Note 2 – Summary of Significant Accounting Policies

Basis of presentation

The accompanying condensed consolidated financial statements are unaudited and include the accounts of the Company, including the Operating Partnership and its wholly owned subsidiaries. The accompanying condensed consolidated financial statements have been prepared in accordance with U.S. generally accepted accounting principles (“GAAP”) and the rules and regulations of the U.S. Securities and Exchange Commission (“SEC”). Certain information and footnote disclosures required for annual consolidated financial statements have been condensed or excluded pursuant to SEC rules and regulations. Accordingly, the accompanying condensed consolidated financial statements do not include all the information and footnotes required by GAAP for complete consolidated financial statements and should be read in conjunction with the audited consolidated financial statements and notes thereto for the year ended December 31, 2023. In the opinion of management, all adjustments of a normal and recurring nature necessary for a fair presentation of the condensed consolidated financial statements for the interim periods have been made.

Principles of Consolidation

The accompanying condensed consolidated financial statements include the accounts of the Company and its wholly owned subsidiaries. The Company presents the portion of any equity it does not own but controls (and thus consolidates) as noncontrolling interest. Noncontrolling interest in the Company includes the LTIP Units that have been granted to directors, officers and affiliates of the Company and the OP Units held by third parties. Refer to Note 5 – “Equity” and Note 7 – “Stock-Based Compensation” for additional information regarding the OP Units and LTIP Units.

> [TASK 1] In the entries, from the line containing "pixels, height=1845 pixels." through the line containing "Looking at the image, I should click on (978, 801).", swap "gnarled" for "knotted" and give those lines back with nothing else changed.

Data listing
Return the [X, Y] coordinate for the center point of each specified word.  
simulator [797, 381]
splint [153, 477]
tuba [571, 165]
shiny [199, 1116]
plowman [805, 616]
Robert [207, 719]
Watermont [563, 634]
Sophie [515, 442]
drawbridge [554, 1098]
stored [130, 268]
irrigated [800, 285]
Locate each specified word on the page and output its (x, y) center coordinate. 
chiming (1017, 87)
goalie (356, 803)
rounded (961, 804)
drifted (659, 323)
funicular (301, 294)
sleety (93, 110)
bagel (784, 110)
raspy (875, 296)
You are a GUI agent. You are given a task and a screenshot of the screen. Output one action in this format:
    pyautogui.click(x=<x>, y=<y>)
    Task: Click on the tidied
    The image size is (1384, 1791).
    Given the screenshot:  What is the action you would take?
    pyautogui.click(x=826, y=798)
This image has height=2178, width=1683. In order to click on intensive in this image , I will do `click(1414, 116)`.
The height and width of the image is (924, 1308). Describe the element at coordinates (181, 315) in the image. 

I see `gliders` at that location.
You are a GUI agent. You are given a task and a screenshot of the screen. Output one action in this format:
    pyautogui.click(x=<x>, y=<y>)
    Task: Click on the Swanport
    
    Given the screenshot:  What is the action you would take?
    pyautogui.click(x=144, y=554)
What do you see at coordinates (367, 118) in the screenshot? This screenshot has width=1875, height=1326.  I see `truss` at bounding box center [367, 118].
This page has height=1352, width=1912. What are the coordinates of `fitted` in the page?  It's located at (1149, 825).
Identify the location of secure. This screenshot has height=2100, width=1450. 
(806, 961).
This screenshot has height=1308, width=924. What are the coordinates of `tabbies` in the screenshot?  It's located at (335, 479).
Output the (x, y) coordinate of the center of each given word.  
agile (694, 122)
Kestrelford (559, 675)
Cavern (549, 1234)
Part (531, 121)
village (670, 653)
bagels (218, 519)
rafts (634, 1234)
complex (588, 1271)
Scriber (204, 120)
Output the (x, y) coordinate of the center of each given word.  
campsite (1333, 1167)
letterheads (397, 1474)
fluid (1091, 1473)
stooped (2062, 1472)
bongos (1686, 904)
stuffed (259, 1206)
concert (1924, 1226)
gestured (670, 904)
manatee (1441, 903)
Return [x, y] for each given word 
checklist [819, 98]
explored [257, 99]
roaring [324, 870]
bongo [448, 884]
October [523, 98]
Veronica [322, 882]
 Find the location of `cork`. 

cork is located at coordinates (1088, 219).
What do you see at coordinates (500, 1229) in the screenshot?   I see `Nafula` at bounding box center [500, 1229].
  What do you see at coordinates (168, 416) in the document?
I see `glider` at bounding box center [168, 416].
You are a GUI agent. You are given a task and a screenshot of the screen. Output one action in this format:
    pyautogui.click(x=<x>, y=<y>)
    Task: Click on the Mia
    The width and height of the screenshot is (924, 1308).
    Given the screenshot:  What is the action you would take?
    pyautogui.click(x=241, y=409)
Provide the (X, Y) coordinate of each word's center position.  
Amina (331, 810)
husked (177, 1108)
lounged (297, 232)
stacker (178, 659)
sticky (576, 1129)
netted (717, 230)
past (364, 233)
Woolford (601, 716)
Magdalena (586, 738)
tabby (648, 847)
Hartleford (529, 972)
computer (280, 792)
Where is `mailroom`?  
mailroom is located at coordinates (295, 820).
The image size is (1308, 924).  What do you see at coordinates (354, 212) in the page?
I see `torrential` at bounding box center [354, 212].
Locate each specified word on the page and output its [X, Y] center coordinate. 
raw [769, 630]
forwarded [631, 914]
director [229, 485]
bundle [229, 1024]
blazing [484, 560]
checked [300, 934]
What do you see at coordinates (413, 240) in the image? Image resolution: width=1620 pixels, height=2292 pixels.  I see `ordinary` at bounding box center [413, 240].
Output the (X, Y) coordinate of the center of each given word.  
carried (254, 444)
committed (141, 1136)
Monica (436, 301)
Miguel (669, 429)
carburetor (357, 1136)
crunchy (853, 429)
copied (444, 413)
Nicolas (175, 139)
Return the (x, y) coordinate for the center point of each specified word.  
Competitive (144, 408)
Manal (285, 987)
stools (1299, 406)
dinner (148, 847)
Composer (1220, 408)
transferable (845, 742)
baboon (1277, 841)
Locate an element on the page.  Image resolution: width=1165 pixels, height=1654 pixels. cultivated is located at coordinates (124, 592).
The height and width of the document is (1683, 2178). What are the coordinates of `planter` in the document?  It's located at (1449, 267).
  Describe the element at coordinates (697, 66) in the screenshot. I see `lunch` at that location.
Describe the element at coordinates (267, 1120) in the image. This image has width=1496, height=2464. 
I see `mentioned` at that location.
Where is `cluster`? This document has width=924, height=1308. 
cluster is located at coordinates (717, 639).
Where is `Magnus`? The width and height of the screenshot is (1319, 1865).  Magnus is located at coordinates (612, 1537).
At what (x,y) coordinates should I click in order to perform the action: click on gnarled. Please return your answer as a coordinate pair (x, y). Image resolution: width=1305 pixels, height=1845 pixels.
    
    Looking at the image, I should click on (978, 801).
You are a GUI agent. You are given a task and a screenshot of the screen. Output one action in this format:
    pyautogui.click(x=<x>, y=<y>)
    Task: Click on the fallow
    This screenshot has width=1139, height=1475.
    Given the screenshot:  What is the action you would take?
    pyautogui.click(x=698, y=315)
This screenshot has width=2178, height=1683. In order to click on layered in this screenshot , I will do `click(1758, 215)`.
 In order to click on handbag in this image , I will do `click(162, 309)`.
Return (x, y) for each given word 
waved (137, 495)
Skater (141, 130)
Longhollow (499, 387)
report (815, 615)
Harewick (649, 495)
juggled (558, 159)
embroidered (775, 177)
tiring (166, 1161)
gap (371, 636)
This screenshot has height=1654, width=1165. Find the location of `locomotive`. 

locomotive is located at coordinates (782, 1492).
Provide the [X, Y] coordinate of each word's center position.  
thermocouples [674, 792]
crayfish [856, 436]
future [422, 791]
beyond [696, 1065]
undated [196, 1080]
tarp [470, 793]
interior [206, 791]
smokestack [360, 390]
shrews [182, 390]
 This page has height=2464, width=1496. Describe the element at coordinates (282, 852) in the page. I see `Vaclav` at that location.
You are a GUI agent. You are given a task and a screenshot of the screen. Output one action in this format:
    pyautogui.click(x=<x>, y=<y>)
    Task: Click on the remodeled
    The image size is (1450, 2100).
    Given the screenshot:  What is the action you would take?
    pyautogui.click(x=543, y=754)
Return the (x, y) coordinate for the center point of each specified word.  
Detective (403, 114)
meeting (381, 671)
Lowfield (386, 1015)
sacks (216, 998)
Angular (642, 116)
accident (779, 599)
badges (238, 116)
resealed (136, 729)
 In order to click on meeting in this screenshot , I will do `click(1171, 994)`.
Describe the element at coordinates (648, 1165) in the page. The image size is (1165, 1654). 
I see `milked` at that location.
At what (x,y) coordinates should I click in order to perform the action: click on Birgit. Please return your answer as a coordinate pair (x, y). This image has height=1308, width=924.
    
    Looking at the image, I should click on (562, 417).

> [TASK 2]
Answer from the accounting policies note:
(a) The condensed statements should be read together with the audited statements for which year end?
(b) Who holds the OP Units counted in noncontrolling interest?
(c) Which note has more on stock-based compensation?

> [TASK OUTPUT 1]
At what (x,y) coordinates should I click in order to perform the action: click on knotted. Please return your answer as a coordinate pair (x, y). Image resolution: width=1305 pixels, height=1845 pixels.
    
    Looking at the image, I should click on (978, 801).

> [TASK OUTPUT 2]
(a) The year ended December 31, 2023.
(b) Third parties.
(c) Note 7 – "Stock-Based Compensation."